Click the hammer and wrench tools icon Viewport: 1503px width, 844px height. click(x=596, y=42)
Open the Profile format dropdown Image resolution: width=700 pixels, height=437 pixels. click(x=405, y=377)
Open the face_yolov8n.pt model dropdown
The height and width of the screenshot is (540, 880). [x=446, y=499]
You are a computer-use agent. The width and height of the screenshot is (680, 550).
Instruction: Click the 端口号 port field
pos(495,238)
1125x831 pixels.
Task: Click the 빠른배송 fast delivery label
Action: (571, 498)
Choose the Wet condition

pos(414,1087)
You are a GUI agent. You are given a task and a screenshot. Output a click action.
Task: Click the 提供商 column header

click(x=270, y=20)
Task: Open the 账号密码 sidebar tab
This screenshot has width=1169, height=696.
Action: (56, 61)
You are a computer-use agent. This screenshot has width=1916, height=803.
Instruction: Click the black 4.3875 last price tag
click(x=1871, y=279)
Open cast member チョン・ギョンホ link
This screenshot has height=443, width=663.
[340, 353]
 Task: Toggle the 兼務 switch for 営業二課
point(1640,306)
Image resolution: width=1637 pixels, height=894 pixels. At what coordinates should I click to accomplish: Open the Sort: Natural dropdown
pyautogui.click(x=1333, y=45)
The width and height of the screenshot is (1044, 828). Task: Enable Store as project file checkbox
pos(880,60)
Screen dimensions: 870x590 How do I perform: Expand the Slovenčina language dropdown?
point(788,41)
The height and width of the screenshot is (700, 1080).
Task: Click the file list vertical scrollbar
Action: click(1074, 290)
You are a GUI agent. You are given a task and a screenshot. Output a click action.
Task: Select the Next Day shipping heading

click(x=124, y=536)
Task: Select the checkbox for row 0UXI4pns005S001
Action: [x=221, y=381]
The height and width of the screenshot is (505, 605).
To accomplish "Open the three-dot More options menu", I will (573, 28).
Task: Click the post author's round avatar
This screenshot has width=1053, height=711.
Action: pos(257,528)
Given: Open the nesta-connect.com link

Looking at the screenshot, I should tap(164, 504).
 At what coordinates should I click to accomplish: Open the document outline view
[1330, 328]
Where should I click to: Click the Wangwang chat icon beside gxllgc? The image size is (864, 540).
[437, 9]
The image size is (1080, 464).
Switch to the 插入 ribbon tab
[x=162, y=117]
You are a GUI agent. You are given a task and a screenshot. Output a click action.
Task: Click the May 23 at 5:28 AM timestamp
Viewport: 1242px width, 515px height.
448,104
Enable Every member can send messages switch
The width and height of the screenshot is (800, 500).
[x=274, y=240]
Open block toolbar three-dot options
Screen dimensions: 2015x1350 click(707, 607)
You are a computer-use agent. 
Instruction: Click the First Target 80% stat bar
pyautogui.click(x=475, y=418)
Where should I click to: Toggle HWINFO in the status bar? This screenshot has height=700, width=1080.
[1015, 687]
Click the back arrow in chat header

..............................

DIRECTIONS:
Each line holding "computer" should be copied from the material above.

ANSWER BOX:
You are a computer-use agent. The width and height of the screenshot is (680, 550).
You are a computer-use agent. This screenshot has width=1916, height=803.
You are a computer-use agent. 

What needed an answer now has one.